しかし、前原は、彼の提案のほとんど初めの方から首を横に振っていた。
「いえいえいえ、結構です。行ける所まで行って、なんとかします」
「そうは言ったって、柘植田に泊まるとこなんかないよ。そうだ、金光さんとこに泊めて貰ったら」
「と、とんでもない」
ありがた迷惑な好意に、前原は辟易した。
「どうして? あんた、顧問弁護士なんだろ」
「いや、それはなんというか、ねえ?」
彼は言葉を濁し、あまり普段はやらない下卑た笑いで誤魔化した。相手の思考レベルに合わせたつもりである。
「ははあ、そうか。こりゃ失敬。ちょっと意地悪だったかな」
察した風でニヤリと口角を上げながら、服部はサービスで同調してやった。
「じゃあね……そうだ! 旅館に泊まっていきなよ。知り合いの所が一軒だけあるから」
「いえいえ、もうそんな」
「大丈夫だよ。誰も泊まってないし。バスもあるから、明日の朝一番で送ってもらうといい。今日は色々あったから、温泉にでも浸かって、ね」
前原がどんなに固辞しても、やたら頑強にこの警官は勧めてくる。ただどんなに世話を焼かれても、今度ばかりは断るつもりだ。こんなことをしてダラダラと居残っていたら、またぞろどんな憂き目に遭うかもしれない。
だが、彼が食い下がるのも聞かずに、服部は出口の方へ向かった。
「うんうん、まあまあ、とりあえず車回してくるから、もうちょっと待っててもらえる?」
「いや、わたしも行きます」
前原はしがみつかんばかりに間を詰めて、出口に近寄った。この場にまた残されるというのが、不安で仕方なかったのである。
ガラガラ、と服部が戸を開ける。すると、そこに立っていた慶介ら三名とばったり出くわした。
「おう」
至近距離でぶつかったから少し面食らった風で、服部が挨拶する。続いて、いかにも気安く彼らに指示した。
「ちょっと車回してくるから、お前ら、この人見ててくれるか」
そう言い残すや、服部は早くも駆け出した。
前原の顔がみるみる青ざめていく。
「お、お巡りさん! こいつらが……」
上ずった声で叫んだが、時既に遅し。服部が角の向こうに消えるのと、竜二によって彼が室内に押し戻されるのとほとんど同時だった。
「な、何をする!」
よろめきながら、前原は虚勢を張った。
「なんもしねえよ」
「ていうか、おっさん、まだ居たんだ」
若者らは口々にせせら笑うと、ぐいぐいと前原に迫ってゆく。前原、後ずさって背筋を凍らせた。冗談ではなく、命の危険を感じた。

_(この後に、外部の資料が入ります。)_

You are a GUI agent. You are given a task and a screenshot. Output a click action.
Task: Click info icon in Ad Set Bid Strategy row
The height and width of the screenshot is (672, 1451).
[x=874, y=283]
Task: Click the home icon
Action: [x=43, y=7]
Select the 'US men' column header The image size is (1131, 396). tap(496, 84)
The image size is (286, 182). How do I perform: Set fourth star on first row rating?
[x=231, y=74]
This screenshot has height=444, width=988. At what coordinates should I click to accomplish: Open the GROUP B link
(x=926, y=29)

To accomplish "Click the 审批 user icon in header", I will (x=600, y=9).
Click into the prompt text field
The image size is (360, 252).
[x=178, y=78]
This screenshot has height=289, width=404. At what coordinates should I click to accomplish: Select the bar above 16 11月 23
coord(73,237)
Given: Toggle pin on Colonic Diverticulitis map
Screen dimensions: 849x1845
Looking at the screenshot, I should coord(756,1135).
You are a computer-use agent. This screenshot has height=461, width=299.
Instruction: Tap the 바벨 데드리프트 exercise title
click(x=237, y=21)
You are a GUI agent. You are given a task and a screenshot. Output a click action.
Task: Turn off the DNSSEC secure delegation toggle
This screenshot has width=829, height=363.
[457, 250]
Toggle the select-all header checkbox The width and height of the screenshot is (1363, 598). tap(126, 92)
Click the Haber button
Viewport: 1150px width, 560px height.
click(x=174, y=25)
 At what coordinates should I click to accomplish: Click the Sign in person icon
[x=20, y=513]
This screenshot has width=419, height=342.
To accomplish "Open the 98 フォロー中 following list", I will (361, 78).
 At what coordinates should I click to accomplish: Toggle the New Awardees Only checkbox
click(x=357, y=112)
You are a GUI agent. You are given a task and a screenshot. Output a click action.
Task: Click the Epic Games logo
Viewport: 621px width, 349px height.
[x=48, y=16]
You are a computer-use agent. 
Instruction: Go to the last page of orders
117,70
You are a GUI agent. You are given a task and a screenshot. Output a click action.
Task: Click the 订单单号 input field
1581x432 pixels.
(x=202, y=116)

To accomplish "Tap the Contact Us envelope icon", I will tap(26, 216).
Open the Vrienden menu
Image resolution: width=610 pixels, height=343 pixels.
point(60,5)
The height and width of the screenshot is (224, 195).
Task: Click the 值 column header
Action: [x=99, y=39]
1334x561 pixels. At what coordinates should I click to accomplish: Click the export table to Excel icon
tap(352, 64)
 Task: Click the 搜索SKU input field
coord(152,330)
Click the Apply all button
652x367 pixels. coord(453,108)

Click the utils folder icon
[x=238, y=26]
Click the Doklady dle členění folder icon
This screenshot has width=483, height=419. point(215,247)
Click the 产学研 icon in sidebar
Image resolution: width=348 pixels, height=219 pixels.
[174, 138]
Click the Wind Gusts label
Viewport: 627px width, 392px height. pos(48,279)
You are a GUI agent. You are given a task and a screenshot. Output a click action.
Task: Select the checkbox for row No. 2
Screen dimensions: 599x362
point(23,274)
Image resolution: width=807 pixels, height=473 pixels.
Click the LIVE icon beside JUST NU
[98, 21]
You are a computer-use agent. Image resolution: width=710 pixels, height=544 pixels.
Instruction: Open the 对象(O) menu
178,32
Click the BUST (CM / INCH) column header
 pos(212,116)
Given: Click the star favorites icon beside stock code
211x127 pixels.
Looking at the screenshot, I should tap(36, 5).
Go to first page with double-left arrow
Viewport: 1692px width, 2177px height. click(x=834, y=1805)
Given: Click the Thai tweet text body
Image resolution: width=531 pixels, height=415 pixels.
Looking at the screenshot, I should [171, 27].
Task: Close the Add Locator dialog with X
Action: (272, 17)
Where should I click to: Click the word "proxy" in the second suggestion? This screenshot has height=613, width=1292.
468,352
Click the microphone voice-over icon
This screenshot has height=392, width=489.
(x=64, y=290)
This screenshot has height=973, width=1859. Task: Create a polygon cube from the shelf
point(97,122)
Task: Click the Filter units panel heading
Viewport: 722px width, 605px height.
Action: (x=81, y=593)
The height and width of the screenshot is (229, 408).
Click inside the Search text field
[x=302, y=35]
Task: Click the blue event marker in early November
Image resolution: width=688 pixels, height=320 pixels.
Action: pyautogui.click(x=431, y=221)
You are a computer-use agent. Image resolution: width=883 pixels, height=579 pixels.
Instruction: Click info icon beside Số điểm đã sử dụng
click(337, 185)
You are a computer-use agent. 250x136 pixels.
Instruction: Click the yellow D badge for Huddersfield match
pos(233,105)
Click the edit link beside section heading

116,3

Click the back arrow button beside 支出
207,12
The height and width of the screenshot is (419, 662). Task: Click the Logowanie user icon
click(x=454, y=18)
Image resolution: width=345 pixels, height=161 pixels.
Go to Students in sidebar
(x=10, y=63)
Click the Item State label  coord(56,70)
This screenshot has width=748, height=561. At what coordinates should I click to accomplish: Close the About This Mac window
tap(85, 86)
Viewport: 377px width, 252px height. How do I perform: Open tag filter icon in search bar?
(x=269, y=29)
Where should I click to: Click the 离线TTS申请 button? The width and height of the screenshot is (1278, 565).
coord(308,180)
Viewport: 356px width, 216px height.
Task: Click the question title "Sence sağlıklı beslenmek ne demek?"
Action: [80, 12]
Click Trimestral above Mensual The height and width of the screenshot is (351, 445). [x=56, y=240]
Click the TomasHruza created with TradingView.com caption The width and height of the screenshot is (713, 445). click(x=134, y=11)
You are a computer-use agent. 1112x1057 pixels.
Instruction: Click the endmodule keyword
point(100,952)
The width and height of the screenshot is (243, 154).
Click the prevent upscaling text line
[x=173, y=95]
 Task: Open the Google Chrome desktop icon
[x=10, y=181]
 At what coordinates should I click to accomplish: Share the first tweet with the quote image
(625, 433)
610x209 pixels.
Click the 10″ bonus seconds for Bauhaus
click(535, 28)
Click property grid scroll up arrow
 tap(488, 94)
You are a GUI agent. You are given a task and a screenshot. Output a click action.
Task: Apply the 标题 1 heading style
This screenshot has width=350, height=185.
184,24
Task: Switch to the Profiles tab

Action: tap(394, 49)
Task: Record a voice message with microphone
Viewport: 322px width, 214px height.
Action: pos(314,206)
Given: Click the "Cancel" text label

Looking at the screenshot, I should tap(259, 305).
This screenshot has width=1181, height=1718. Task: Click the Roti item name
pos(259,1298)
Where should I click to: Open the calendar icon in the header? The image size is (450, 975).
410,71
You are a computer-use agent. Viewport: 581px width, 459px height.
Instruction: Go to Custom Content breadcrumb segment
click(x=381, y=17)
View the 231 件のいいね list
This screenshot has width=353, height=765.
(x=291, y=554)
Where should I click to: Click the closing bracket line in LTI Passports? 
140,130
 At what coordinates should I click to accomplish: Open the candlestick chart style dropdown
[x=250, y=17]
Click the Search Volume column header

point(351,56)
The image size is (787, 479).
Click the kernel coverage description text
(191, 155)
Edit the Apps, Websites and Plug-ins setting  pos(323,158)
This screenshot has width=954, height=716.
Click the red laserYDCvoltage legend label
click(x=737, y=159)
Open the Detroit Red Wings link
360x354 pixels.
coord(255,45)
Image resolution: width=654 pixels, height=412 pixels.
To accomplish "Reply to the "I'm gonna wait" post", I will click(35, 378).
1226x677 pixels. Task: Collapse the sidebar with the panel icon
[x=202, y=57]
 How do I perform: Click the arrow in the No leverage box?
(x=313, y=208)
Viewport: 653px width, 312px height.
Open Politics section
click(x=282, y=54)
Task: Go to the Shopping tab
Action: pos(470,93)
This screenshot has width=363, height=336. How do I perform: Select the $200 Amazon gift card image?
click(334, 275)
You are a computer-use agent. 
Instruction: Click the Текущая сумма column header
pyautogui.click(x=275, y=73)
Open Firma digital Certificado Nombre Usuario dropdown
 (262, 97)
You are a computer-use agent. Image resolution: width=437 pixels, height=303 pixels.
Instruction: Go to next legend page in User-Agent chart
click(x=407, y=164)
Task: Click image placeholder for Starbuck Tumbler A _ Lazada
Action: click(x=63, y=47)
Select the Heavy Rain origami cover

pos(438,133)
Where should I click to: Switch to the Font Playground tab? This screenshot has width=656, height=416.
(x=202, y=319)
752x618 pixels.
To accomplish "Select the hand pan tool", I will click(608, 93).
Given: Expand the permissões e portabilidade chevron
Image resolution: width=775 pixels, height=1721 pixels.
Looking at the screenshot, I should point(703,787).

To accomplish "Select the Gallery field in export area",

「知ってるぜ、おっさん。校内でセックスしたのバレて、捕まったんだろ」
クスクス笑いながら、浩樹がなじる。それを聞いた前原、思わず目を見開いて相手を見た。その反応を見た三人は、一斉にゲラゲラ笑う。
「お、お前ら」
キッと睨み返し、前原は腹に力を込めた。
「お前らの所為で……」
見紛うはずもない、愛人に対して今朝方ひどい仕打ちをした三人だ。さらにその後で仲間を増やして……
「(こいつらさえいなければ!)」
カッとなって、彼は力強く一歩を踏み出した。
「おいおい、どこ行くんだよ」
そう咄嗟に手を伸ばした竜二の脇を辛くもすり抜け、前原は走り出していた。こいつらと言い争っていてもらちが明かない、今はとにかく何も考えず、この場から去るのみだ、と。
「ちょ、待てよ」
三人が追いかけてくる。前原は廊下へ出ると、服部の去った方へ一目散に駆けた。見張りをしていたはずの男、比嘉の姿は見当たらない。後ろの奴らにやられたのだろうか、そんな疑念が頭をかすめた。また、不良らが自分の取り調べを知っているらしいことも気がかりではあった。だが今は考えない。逃げることに一決している今、彼の思考はむしろスムーズだった。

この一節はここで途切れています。